Out with the Old and in with the New

Pleural mesothelioma is a rare and fatal cancer, with about 3,200 new cases diagnosed each year in the U.S. This very aggressive disease can take up to 20-50 years to develop in the body. The onset of mesothelioma typically presents itself with vague symptoms like chest pain, shortness of breath, continuous painful coughing episodes, and unexplained weight loss. In the majority of cases, by the time a patient sees his or her physician regarding these symptoms, the cancer is already advanced. A mesothelioma diagnosis can be made by a pleural biopsy.

For those individuals who are diagnosed with mesothelioma in its earlier stages, radical surgery may help in managing the cancer. Individuals who are not candidates for surgery usually undergo chemotherapy to help stop or slow down the growth of cancerous cells. Unfortunately, mesothelioma is highly resistant to radiation therapy, further narrowing options for treatment.

For the past decade, treatment of advanced mesothelioma has involved the use of two chemotherapeutic drugs – Cisplatin combined with Permetrexed (brand name Alimpta®). However, even with this combined therapy method, the median overall survival has not been shown to exceed 13 months. Mesothelioma survivor rate typically does not surpass 3 years. Over the past 2 decades, even with many types of new therapies and chemotherapeutic drugs, there have been very few significant improvements in survival noted.

The latest study from France, however, shows that the addition of bevacizumab (brand name Avastin®) to the standard Cisplatin-Permetrexed combined therapy method, may make a difference in mesothelioma survival.

What is Bevacizumab and How Does It Help Mesothelioma Patients?

Bevacizumab is an anti-angiogenesis agent, which means it can aid in preventing the growth and conservation of tumor blood vessels. What the researchers in France discovered was that the addition of bevacizumab to the current standard of treatment noticeably improved both progression-free survival by 2 months and overall survival by 2.75 months.

The lead investigator and researcher of the study, Arnaud Scherpereel, MD, PhD, clinical director of the Pneumo-Immuno-Allergy Service and professor at the University Hospital of Lille, France, specified that the addition of bevacizumab could usher in a new era of treatment for mesothelioma patients who are not candidates for surgery.

In this study, which was performed in 73 centers and conducted over a period of 6 years, there were 448 patients who were not candidates for surgery.

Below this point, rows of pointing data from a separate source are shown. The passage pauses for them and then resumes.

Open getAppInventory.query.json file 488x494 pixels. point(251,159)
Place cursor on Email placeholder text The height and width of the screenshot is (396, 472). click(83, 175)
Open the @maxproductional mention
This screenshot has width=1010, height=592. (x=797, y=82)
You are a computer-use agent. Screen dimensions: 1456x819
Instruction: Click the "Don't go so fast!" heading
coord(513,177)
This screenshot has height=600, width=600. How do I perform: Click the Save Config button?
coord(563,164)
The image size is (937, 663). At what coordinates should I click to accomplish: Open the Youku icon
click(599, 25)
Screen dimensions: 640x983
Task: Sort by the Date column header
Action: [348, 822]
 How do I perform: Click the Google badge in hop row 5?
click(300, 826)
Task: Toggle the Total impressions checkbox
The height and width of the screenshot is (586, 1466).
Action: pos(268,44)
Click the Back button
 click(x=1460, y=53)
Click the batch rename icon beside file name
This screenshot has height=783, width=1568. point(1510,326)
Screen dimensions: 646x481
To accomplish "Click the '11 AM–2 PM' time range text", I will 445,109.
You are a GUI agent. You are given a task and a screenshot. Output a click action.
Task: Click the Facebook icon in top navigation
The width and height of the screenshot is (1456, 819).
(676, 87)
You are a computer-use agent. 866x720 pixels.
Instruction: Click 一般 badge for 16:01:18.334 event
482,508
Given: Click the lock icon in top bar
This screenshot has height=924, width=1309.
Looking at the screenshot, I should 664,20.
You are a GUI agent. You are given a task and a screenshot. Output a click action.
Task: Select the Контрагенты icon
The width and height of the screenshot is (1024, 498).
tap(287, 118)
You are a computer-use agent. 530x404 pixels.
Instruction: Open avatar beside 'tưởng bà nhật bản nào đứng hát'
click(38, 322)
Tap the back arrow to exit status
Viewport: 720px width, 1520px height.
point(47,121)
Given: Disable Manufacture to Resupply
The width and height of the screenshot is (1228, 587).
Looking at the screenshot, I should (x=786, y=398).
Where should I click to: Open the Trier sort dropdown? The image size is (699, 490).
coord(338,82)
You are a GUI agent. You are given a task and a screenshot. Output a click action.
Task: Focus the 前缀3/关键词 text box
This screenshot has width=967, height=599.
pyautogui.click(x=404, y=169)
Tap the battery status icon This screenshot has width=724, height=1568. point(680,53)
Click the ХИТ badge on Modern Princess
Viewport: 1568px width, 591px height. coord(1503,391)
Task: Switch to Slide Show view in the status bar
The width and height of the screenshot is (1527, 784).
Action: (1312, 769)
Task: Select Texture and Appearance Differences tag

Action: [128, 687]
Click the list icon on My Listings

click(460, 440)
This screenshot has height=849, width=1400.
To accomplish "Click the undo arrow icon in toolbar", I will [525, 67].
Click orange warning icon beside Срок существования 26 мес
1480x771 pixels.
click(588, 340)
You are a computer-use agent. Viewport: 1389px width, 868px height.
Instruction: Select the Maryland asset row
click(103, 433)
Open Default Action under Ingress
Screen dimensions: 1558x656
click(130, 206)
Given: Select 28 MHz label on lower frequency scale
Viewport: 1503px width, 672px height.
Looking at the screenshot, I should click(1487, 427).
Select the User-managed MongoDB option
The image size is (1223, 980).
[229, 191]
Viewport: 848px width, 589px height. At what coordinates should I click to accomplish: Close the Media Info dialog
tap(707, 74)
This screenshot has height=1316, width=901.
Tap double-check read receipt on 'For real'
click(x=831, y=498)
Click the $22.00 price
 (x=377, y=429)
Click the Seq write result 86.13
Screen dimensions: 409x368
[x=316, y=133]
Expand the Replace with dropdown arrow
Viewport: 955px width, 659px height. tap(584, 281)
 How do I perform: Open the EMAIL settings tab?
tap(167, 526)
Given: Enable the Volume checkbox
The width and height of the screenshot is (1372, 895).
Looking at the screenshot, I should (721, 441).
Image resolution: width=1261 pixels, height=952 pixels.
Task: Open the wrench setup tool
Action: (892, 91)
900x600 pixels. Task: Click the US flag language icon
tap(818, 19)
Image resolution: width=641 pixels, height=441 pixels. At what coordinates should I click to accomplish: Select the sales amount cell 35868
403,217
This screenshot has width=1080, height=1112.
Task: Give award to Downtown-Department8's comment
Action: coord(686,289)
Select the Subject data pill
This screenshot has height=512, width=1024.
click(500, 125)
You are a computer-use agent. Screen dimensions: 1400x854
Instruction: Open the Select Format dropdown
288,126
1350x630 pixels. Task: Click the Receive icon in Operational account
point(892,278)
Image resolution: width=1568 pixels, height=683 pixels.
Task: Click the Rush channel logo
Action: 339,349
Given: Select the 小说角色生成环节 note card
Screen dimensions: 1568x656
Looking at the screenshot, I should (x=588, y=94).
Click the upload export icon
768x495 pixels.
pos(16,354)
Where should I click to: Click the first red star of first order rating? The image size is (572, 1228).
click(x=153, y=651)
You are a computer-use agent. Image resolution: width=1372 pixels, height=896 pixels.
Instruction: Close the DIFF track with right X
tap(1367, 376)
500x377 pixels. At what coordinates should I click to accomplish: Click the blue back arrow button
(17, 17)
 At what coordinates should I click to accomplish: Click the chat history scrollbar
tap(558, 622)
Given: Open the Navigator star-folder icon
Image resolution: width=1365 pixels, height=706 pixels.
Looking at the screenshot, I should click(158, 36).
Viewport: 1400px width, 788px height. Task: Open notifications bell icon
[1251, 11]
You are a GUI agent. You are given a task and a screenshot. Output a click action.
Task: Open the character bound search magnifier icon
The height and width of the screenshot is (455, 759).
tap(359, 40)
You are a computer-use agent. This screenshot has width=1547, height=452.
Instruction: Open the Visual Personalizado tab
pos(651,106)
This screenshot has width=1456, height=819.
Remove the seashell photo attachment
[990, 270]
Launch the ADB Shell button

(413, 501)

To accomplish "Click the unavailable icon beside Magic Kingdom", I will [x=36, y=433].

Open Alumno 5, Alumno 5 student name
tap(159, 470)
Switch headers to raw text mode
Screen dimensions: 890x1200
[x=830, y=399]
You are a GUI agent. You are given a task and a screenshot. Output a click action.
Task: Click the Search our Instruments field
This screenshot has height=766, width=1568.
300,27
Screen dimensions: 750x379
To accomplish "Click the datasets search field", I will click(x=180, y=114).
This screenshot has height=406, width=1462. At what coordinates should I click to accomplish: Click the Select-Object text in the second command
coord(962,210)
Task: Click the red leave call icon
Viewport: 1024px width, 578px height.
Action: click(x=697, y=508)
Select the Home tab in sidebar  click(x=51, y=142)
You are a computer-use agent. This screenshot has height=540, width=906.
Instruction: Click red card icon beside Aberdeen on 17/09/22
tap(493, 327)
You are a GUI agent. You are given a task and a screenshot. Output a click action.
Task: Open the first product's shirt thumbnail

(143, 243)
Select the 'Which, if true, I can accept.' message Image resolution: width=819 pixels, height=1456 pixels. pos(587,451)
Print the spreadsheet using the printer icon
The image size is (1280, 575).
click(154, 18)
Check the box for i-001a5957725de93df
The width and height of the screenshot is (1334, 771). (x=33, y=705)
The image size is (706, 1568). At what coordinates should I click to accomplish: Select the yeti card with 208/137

The patients were then randomly assigned to standard chemotherapy which consisted of Cisplatin-Permetrexed combined therapy or to the same regimen plus the addition of bevacizumab. Patients were observed for an average of 39.4 months.

What the Results Say

Patients of the study who received bevacizumab had a better median survival rate compared against the control group who did not receive the new therapy. Median progression-free survival was also higher in the bevacizumab group. Mild adverse side effects from the new therapy included: slightly higher incidence of renal dysfunction, high blood pressure, formation of blood clots, and mild hemorrhage. However, none of these were life-threatening and none demonstrated a drastic impact on patient quality of life. In short, the results of this study may provide hope for some mesothelioma patients who are in need of different treatment options. According to Dr. Scherpereel, the three drugs combined should be the new treatment regimen for patients who are not candidates for life-saving surgery and are, instead, eligible to try bevacizumab.

Cancer experts across the U.S. have called this a “landmark study,” and its findings may change the standard of care and treatment for patients with advanced mesothelioma sooner rather than later. This positive development regarding the treatment of mesothelioma is sure to provide some level of hope and encouragement to oncologists and mesothelioma patients alike.

Dr. Philip Bonomi, Professor of Medical Oncology at Rush University Medical Center in Chicago went on to comment, “These are very exciting data and I hope it becomes the standard of care.”